Necessary and appropriate mental-health services are to be provided to California state prisoners, and adequate staff and facilities are to be maintained by CDC for the delivery of such services (CCR15 § 3360(a)). All required mental-health treatment for prisoners is to be provided under supervision of a psychiatrist licensed to practice in California or a licensed California psychologist who holds a doctoral degree with at least two years of experience (CCR15 § 3361(a)). Treatment is to be in accord with sound principles of practice and not to serve a punitive purpose (CCR15 § 3361(c)).

In a recent class-action lawsuit, a federal court ordered California prison officials to create a mental-health-care program to provide adequate care to every prisoner who has a serious mental-health condition (Coleman v. Wilson (E.D. Cal. 1995) 912 F.Supp. 1282). A Special Master was appointed to monitor health care at each of CDC's prisons.

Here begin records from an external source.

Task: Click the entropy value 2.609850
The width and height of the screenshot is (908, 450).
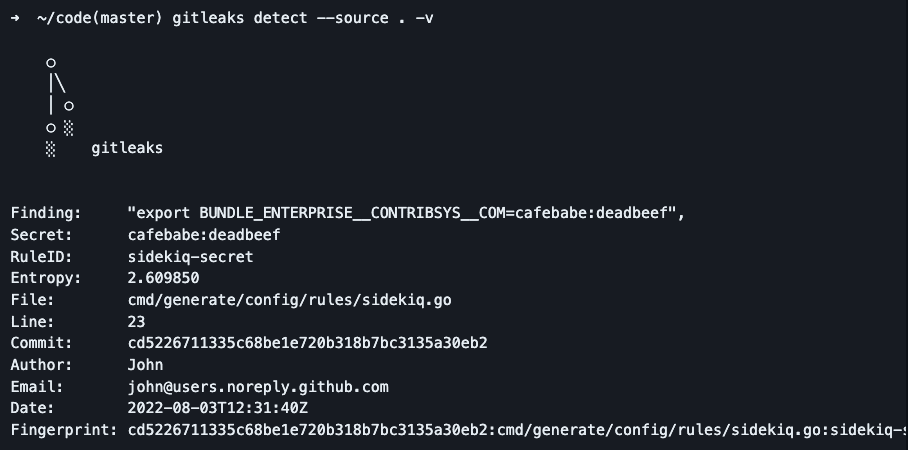Action: pyautogui.click(x=163, y=278)
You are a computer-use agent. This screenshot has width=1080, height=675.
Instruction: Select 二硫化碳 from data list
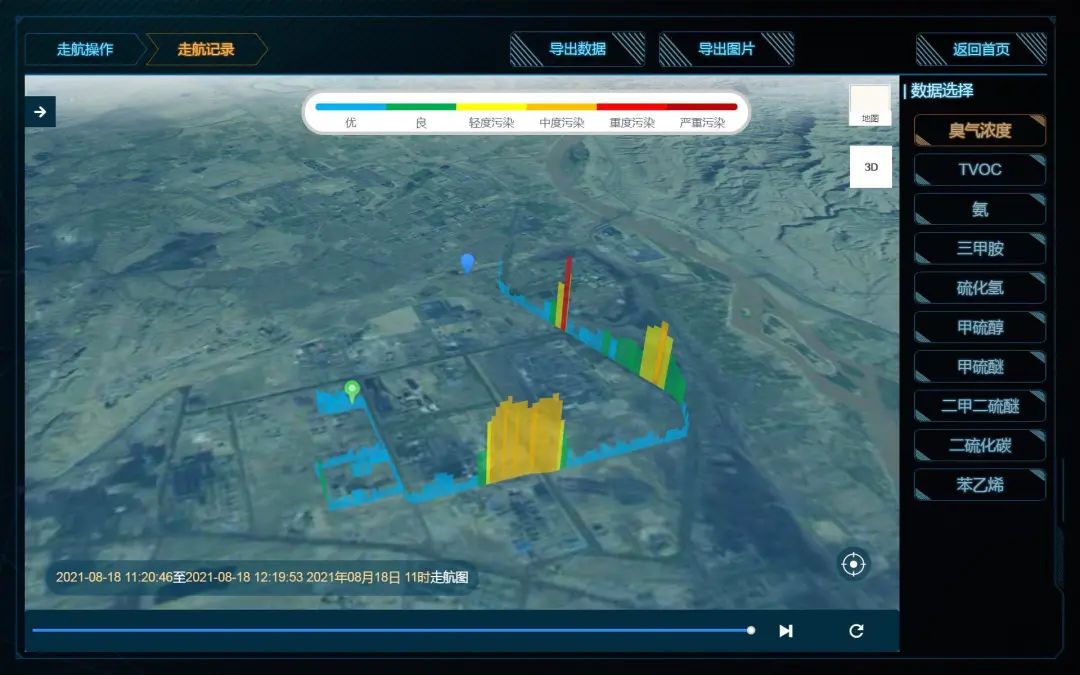(980, 445)
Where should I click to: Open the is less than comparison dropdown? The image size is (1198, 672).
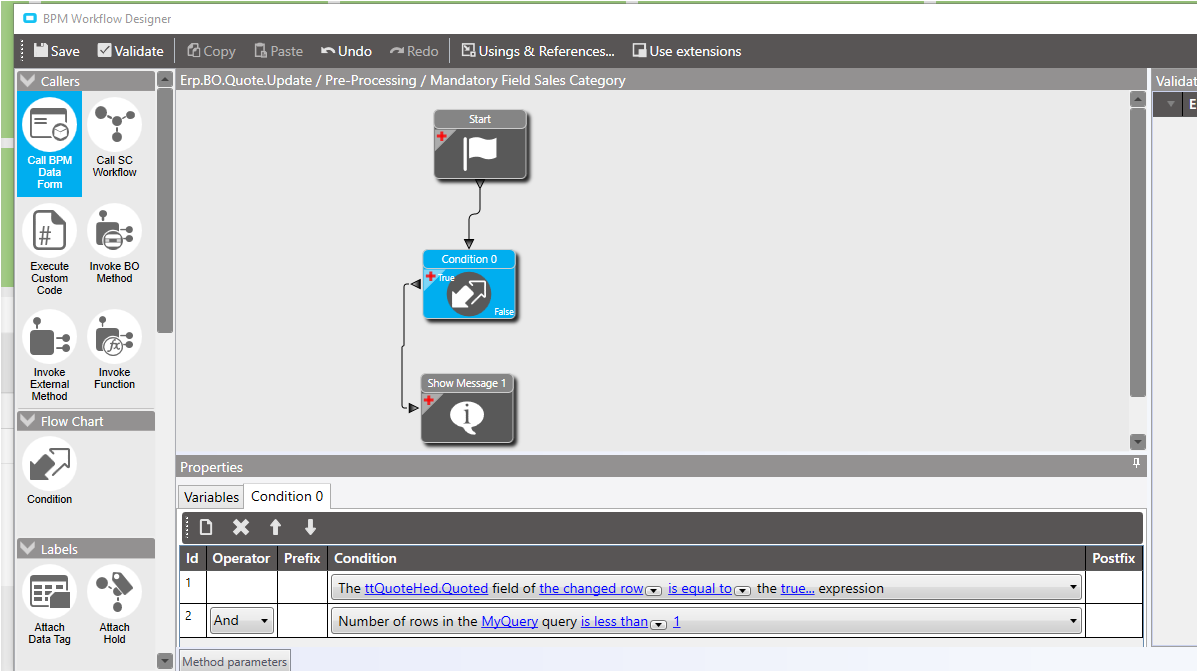(x=658, y=622)
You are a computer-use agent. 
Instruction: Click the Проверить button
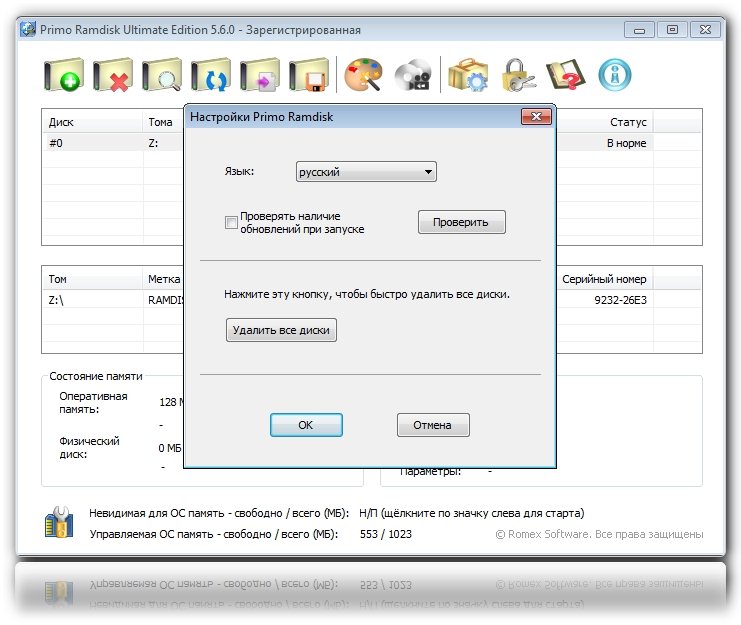461,222
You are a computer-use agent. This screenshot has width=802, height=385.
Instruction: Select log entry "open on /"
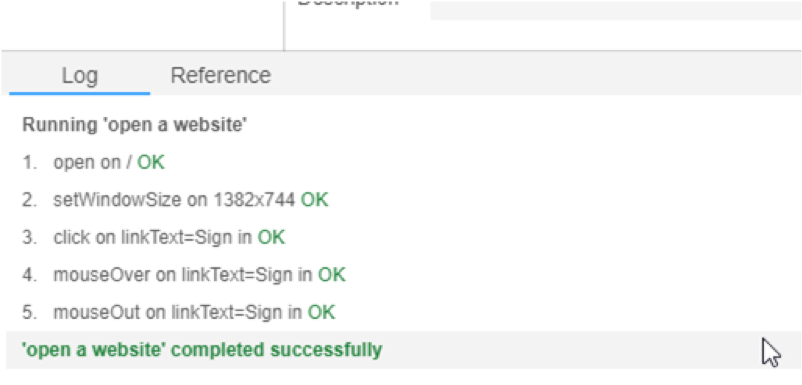point(94,163)
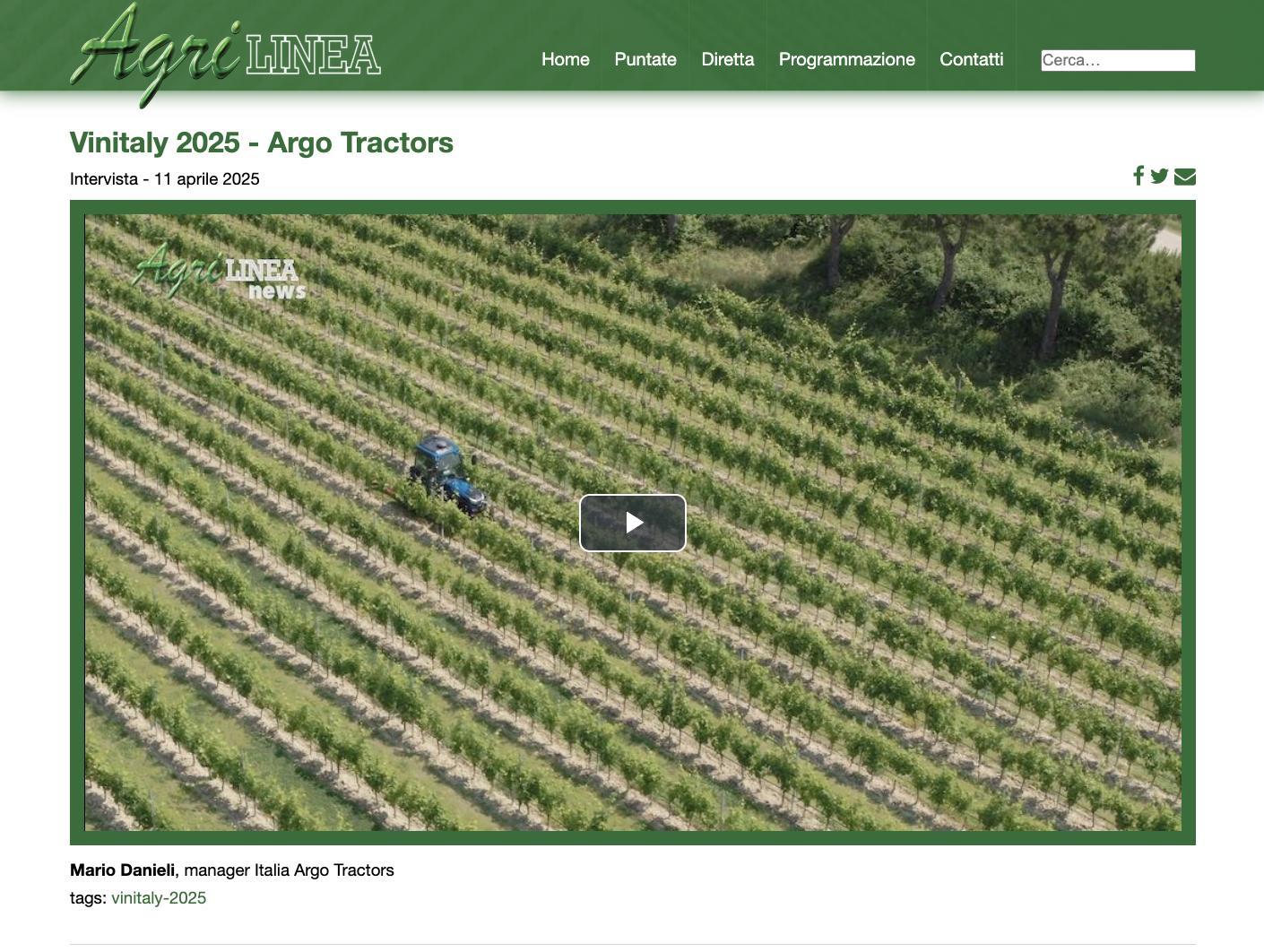1264x952 pixels.
Task: Select the Mario Danieli name text
Action: pyautogui.click(x=123, y=870)
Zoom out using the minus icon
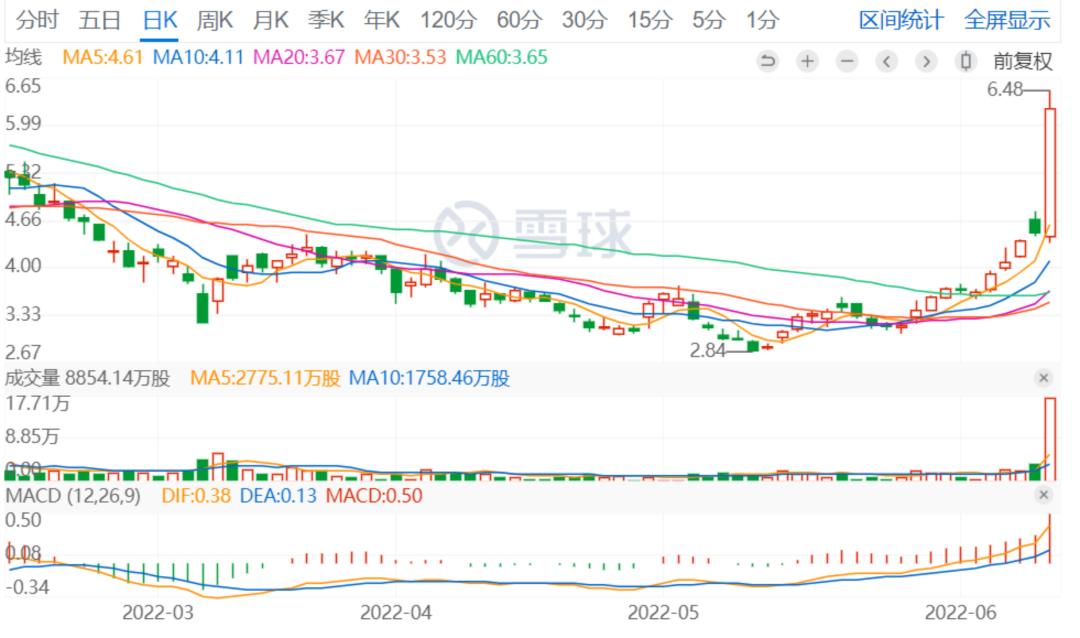The height and width of the screenshot is (638, 1080). pos(847,62)
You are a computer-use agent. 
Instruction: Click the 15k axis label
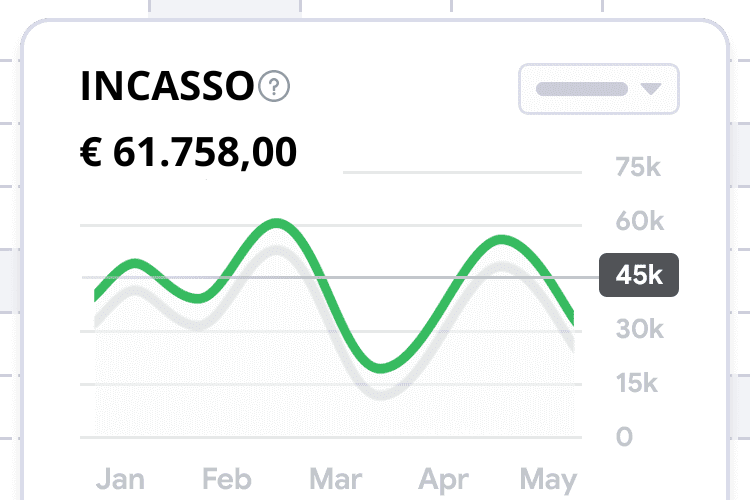click(x=637, y=383)
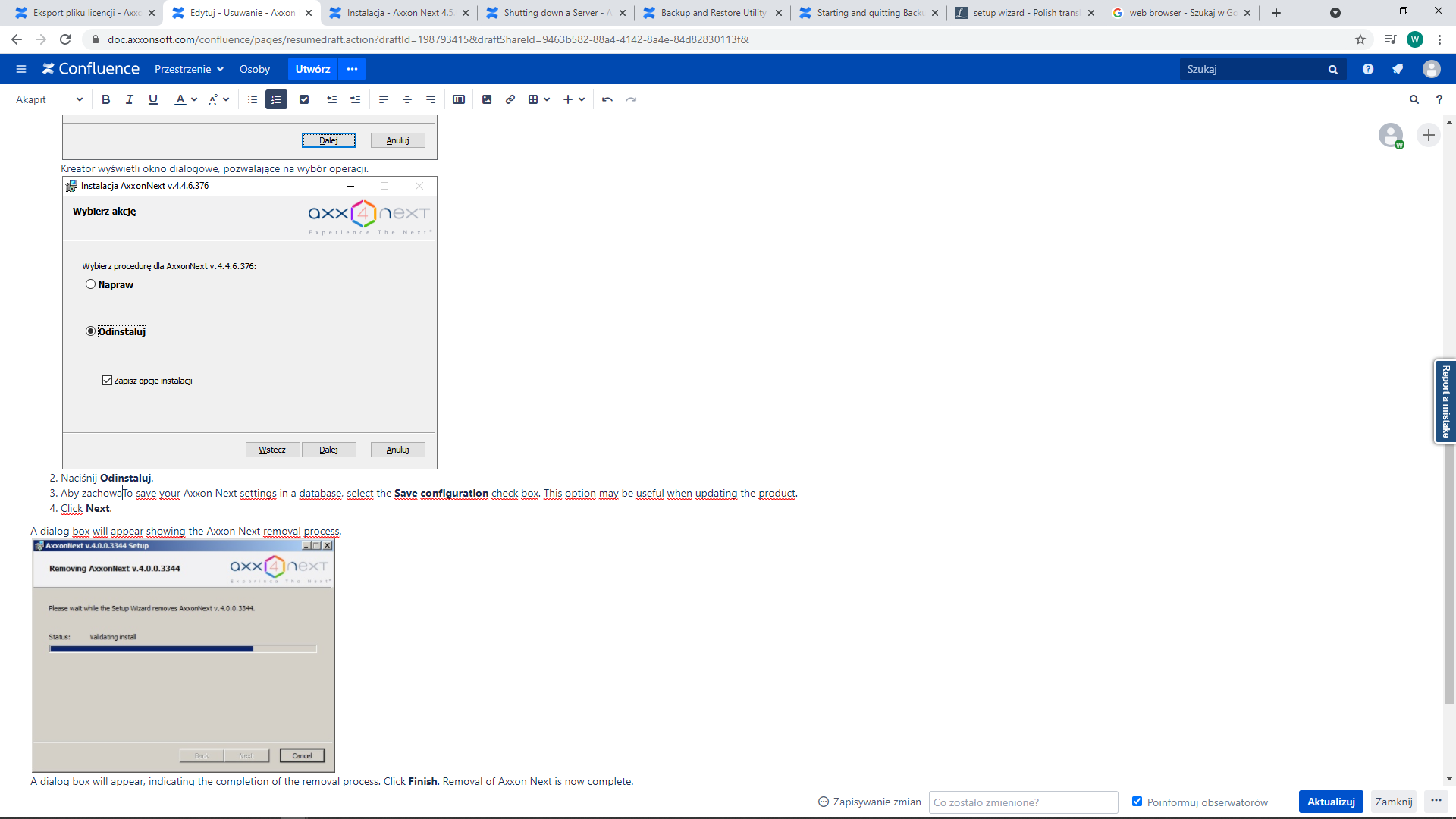This screenshot has height=819, width=1456.
Task: Select the Napraw radio button
Action: [91, 284]
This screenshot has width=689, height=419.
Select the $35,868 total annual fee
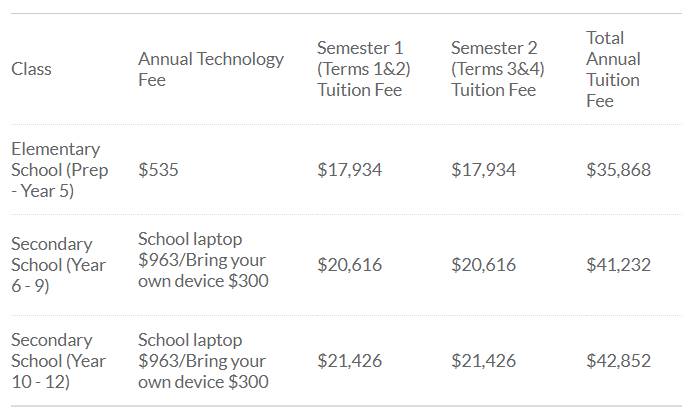click(618, 170)
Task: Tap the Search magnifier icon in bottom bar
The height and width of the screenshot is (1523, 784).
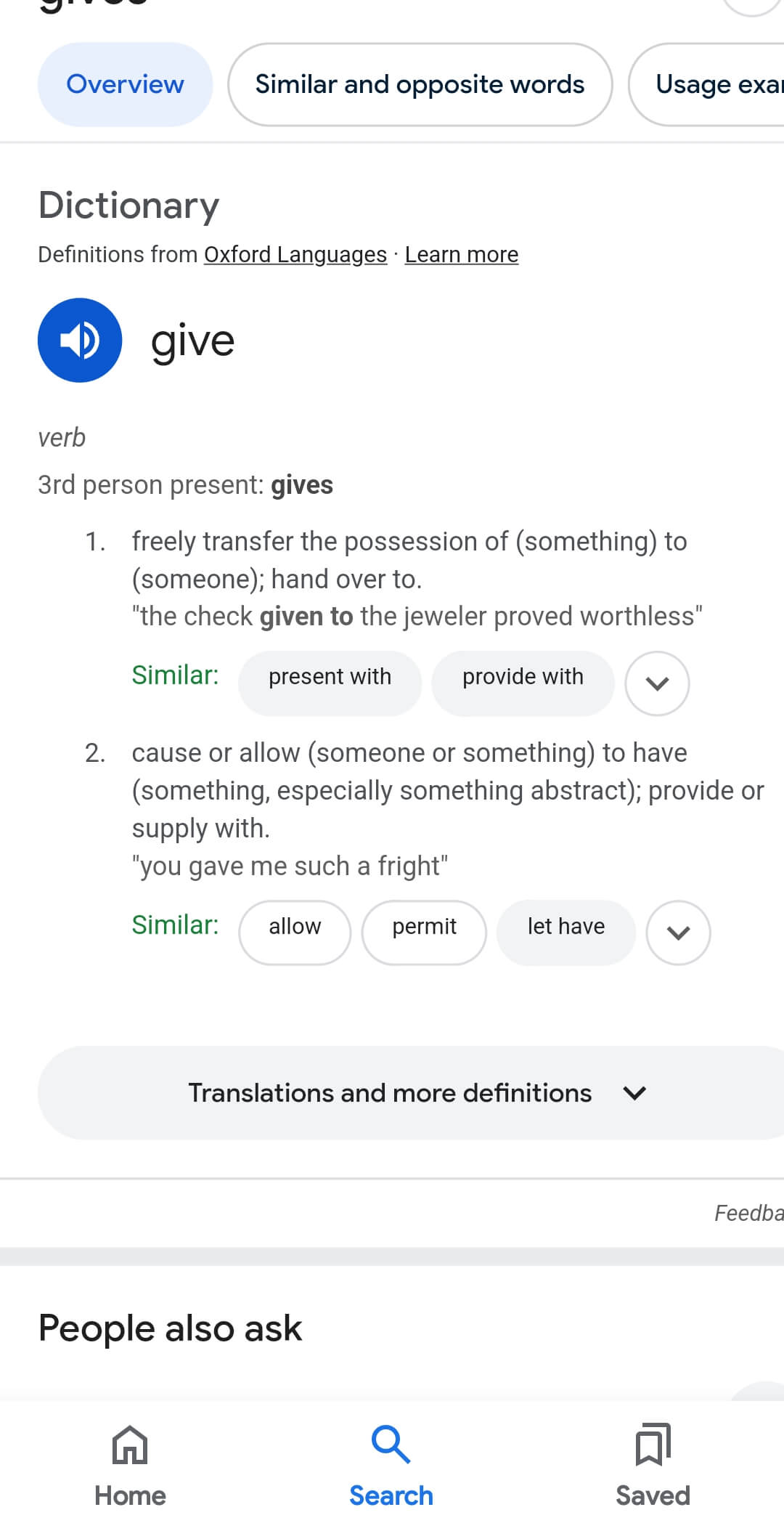Action: click(x=391, y=1445)
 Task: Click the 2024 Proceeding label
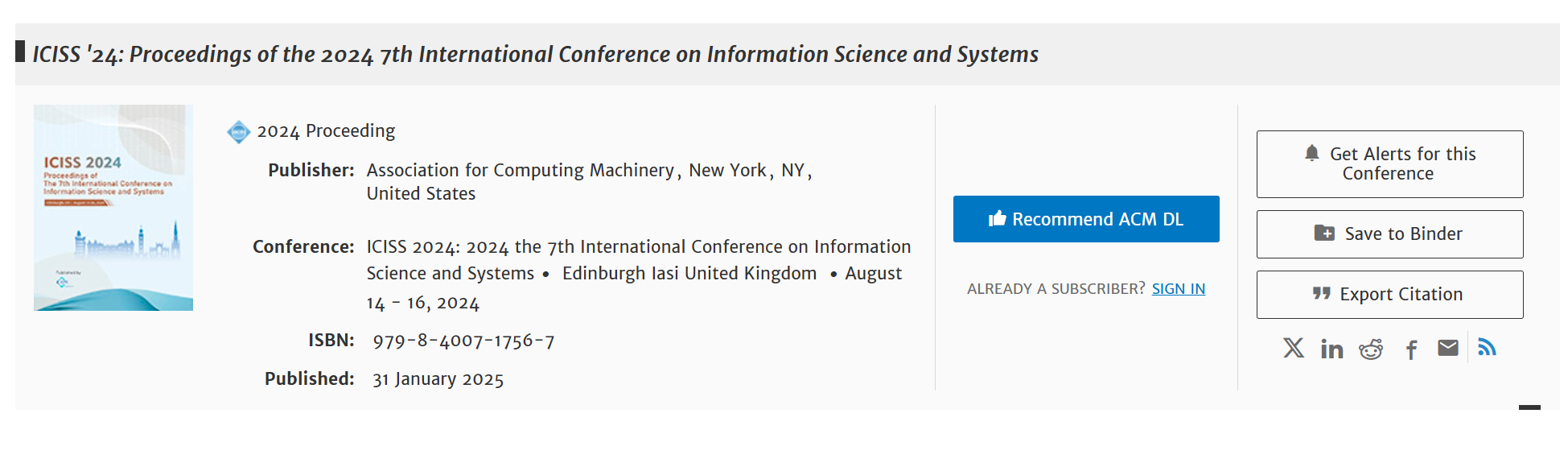tap(326, 131)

Treatment and monitoring is provided to any prisoner who has a current diagnosis for certain serious mental-health conditions, including all major depressive disorders, bipolar disorders (manic depression), schizophrenia, delusional disorders, and all psychotic disorders (see, CDC Mental Health Services Delivery System Program Guides, at 1-3 & 1-4). Treatment is also provided for any other prisoners diagnosed with or suspected of having any mental-health disorder if "necessary to protect life and/or treat significant disability [or] dysfunctionality."

The Correctional Clinical Case Management System (CCCMS) is the level of care for most prisoners with mental-health conditions. CCCMS patients with symptoms able to be moderated or partially in remission are generally able to function in a normal prison environment. Every CCCMS patient is assigned a clinical case manager who must meet with the prisoner at least once every 90 days. Each CCCMS patient mast also have a "treatment plan" which sets treatment goals and objectives and determines appropriate activities and programs for the prisoner. Some CCCMS patients should receive individual or group therapy.